At the very end we made sure that everyone he cared for had a chance to say goodbye, even if it meant putting the phone up to his ear to let people talk to him in private. He got to hear from his best friend in the whole world the night he died..I wonder sometimes if that was the closure he needed. He passed very quietly, with no seizures or discomfort. His temperature just kept rising until he was gone. But he was ready and we had done everything we could to keep him comfortable.

I had two wakes for him, one right after the funeral and one in late July for those that couldn’t be here for the funeral. It took both fir me to feel that we were done. Also his dad and brother made his grave marker–a large wooden cross engraved and burned with his name. I went up and gathered rocks from the surrounding area and decorated it shortly after the funeral. (This is a large dessert lot, no grass and no maintenance fir the most part, but very peaceful overlooking the mountain and his old school.)

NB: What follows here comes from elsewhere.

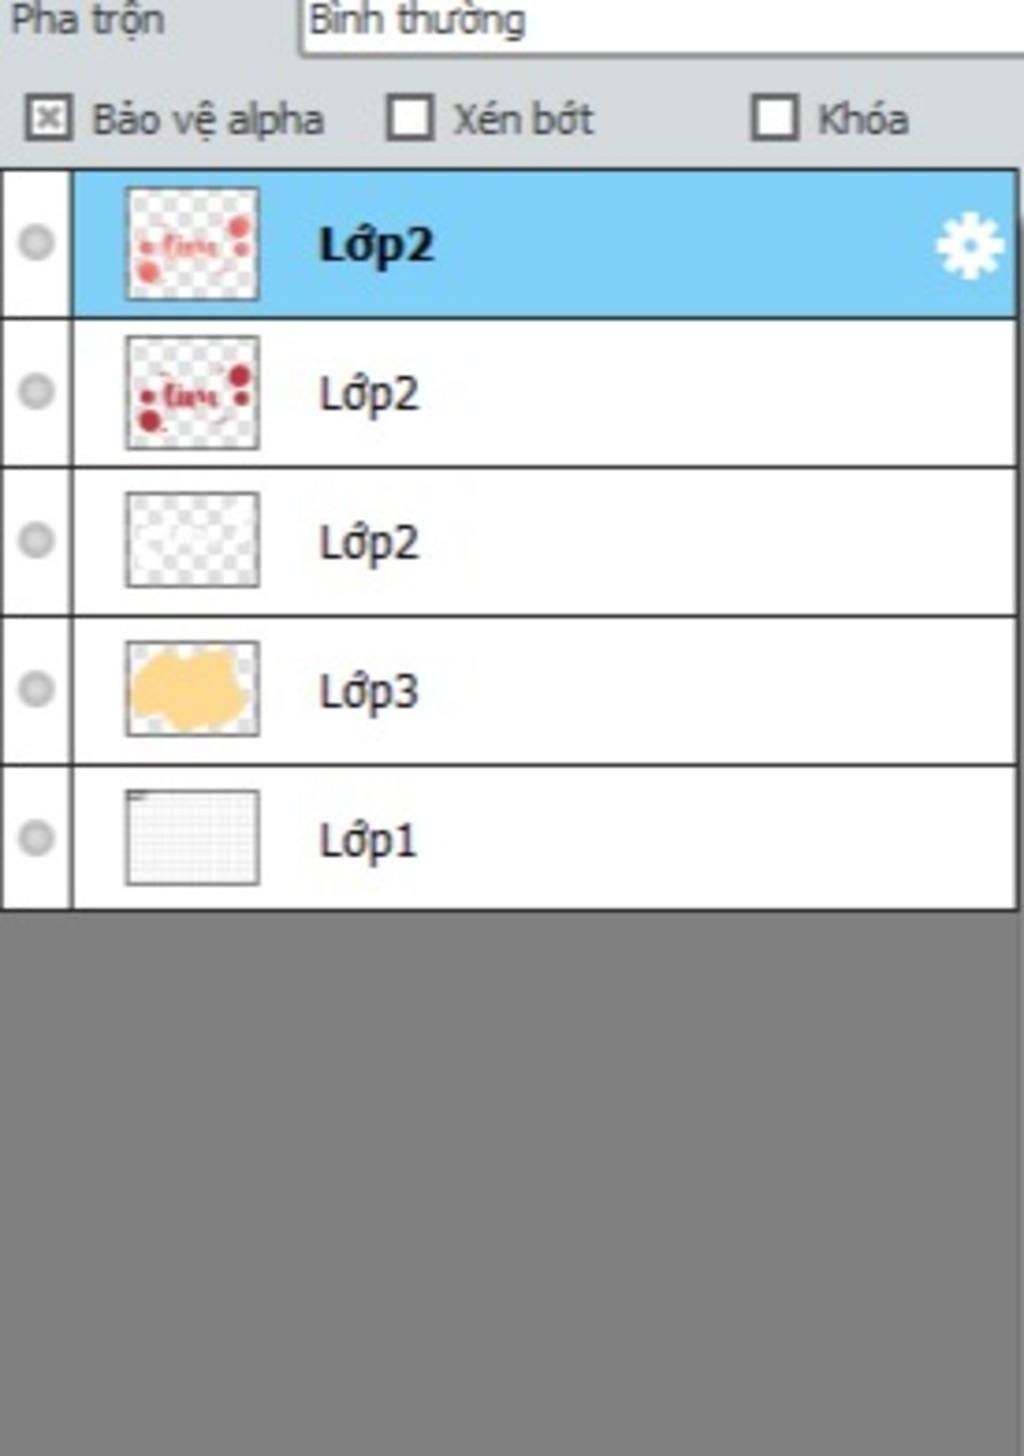Open the Pha trộn blend mode dropdown
The image size is (1024, 1456).
pyautogui.click(x=660, y=22)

Anyway, I am enjoying having the house to myself but spend a lot of time up with my parents about an hour and a half away. My dad had been coming down a few weekends a month to help me around the house. Since he had lost his first wife at about the same time as I lost Jason. We have really gotten allot closer.

My health has been up and down, and I have had rheumatoid arthritis since 2004. I am, of course, trying to find a new normal, but had a little bit of extra excitement this past week. Couldn’t breathe while laying down on my back, crushing chest pains, and on Wednesday I decided I had had enough of that. I started out with a trip to urgent care (an hour away) on Wednesday that turned into a day-long adventure in the ER. All was fine except for swelling of the sacs around my heart and lungs. That was the culprit for lack of oxygen and chest pains lately. Still waiting to get approved for a new med after a month of fighting with the insurance company. I am pretty much out of options other than going back on old meds in the hopes that my body will have forgotten about the tolerance and work again.

So now I have the fun of 40mg prednisone for the next week to kick down some of the inflammation. Here is hoping that the pred-monster munchies don’t hit too much! (not sure how many of you have had the experience of steroids, but I don’t recommend it unless you really need them!).
I had dropped to 140lbs at the end of April, mostly from not eating while caring for Jason. By this month I had jumped back up to 165lbs and my joints were starting to complain. Since his death I have also been able to eat gluten, like the less stress and 6 years without gluten had reset my system. That is a slight problem as now I can eat all the foods that used to be of limits… croissants, pastries, pizza, bread, did I mention bread? So back on to watching what I eat and finding new normal.

My father is coming down this weekend to help me fix the house up and to get both of us some companion time since my mom works long hours at night. He also lost his first wife at about the same age due to health problems, so we have definitely gotten closer though this journey. My mom is my buddy too, but her hours mean that I go to see her (they both live in the same house, but both are working opposite hours).

I have lots of friends here at home that keep me going and social, even when there are days (lots of them) that I would rather just stay at home in bed and cry my eyes out. Without them and family I would be either institutionalized or worse. His side of the family has adopted me permanently too, so I have LOTS of people looking out for me.


So, hi there! This is me. This is my story. Or at least one part of it.